Socal Provider OAuth doesn't work from within a webview based Android/iOS app

[blefevre]

Before opening, please confirm:

• I have searched for duplicate or closed issues and discussions.
• I have read the guide for submitting bug reports.
• I have done my best to include a minimal, self-contained set of instructions for consistently reproducing the issue.

JavaScript Framework

Vue

Amplify APIs

Authentication

Amplify Version

v6

Amplify Categories

auth

Backend

Other

Environment information

# Put output below this line

Describe the bug

Currently OAuth cannot be used in an Android/iOS app built using an embedded webview such as Capacitor.

Calling signInWithRedirect results in the following error from getRedirectUrl:

redirect is coming from a different origin. The oauth flow needs to be initiated from the same origin.

This is because the webview is hosted at https://localhost/ while the redirect is pointed to a different origin and redirected back to the app using the platform specific features Universal links (iOS) or App Links (Android).

It seems like there is already a workaround in place specifically for React Native in the form of getRedirectUrl.native.ts which doesn't include the origin checks that the default function does.
I would expect the ability to opt-out of these checks to be available for other Webview in Native App platforms.

Expected behavior

signInWithRedirect should allow a user to opt-in to the React Native version of the getRedirectUrl function, allowing OAuth for apps running in a WebView where the origin will be different.

Reproduction steps

1. Create a Capacitor App with Amplify Auth
2. Setup OAuth with a redirect that is anything except localhost.
3. Run the Capacitor App on a device.
4. Call signInWithRedirect('your-provider')

Code Snippet

No response

Log output

// Put your logs below this line

aws-exports.js

No response

Manual configuration

{
  Auth: {
    Cognito: {
      userPoolId: import.meta.env.VITE_USER_POOL_ID,
      userPoolClientId: import.meta.env.VITE_CLIENT_ID,
      signUpVerificationMethod: "code",
      loginWith: {
        username: true,
        email: true,
        oauth: {
          domain: import.meta.env.VITE_AUTH_DOMAIN,
          scopes: ["email", "openid", "profile", "aws.cognito.signin.user.admin"],
          redirectSignIn: ["https://redacted.com"],
          redirectSignOut: ["https://redacted.com"],
          responseType: "code",
          providers: ["Facebook", "Google", "Apple"],
        },
      },
    },
  }
}

Additional configuration

No response

Mobile Device

Google Pixel 6 Pro

Mobile Operating System

Android 14

Mobile Browser

No response

Mobile Browser Version

No response

Additional information and screenshots

No response

[rmsphd]

I have the same issue using SAML provider

[cwomack]

Hello, @blefevre and thank you for creating this issue. Are you able to share the frontend code that's calling signInWithRedirect as well as confirm that the redirect URL's in your config align with what's in the Cognito console for the User Pool?

[blefevre]

Hi @cwomack,

signInWithRedirect is called like so:

const error = ref<unknown>(null);

const handleExternalSignIn = async (provider: SignInWithRedirectInput["provider"]) => {
  try {
    await signInWithRedirect({ provider });
  } catch (err) {
    error.value = err;
  }
};

and the redirect URLs do match, sign in works successfully when invoked from web as the origin is able to be the same as the redirect URL.
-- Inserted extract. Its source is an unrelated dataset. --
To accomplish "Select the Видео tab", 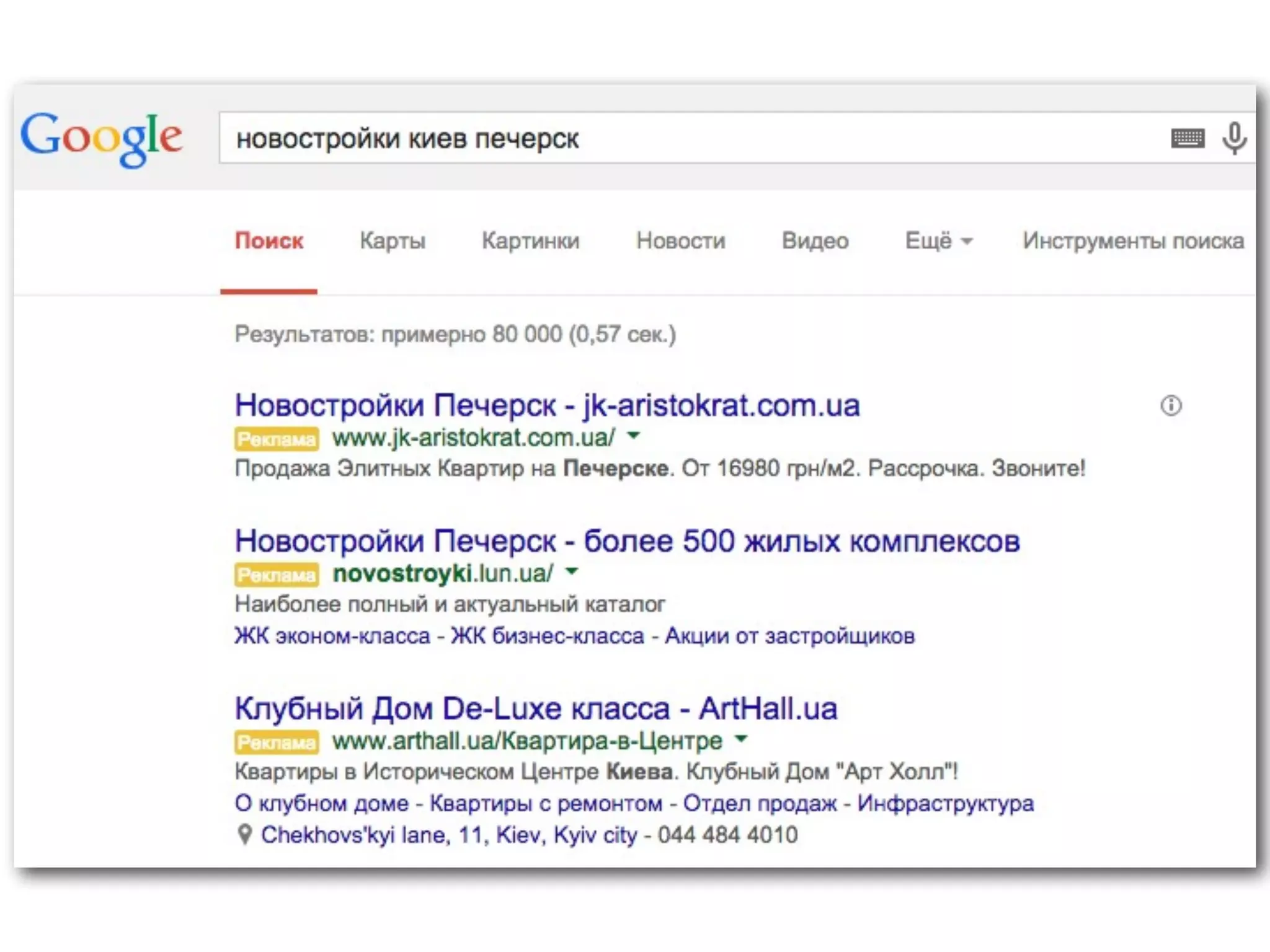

The issue is that Capacitor or similar frameworks host the page at localhost and then display it in a Webview so this check fails as the origins don't match.

[cwomack]

@blefevre, this appears to be related to #12890. We are tracking a fix to both signInWithRedirect and signOutWithRedirect API's there and will consolidate this issue into that one. Please follow #12890 for updates on a fix.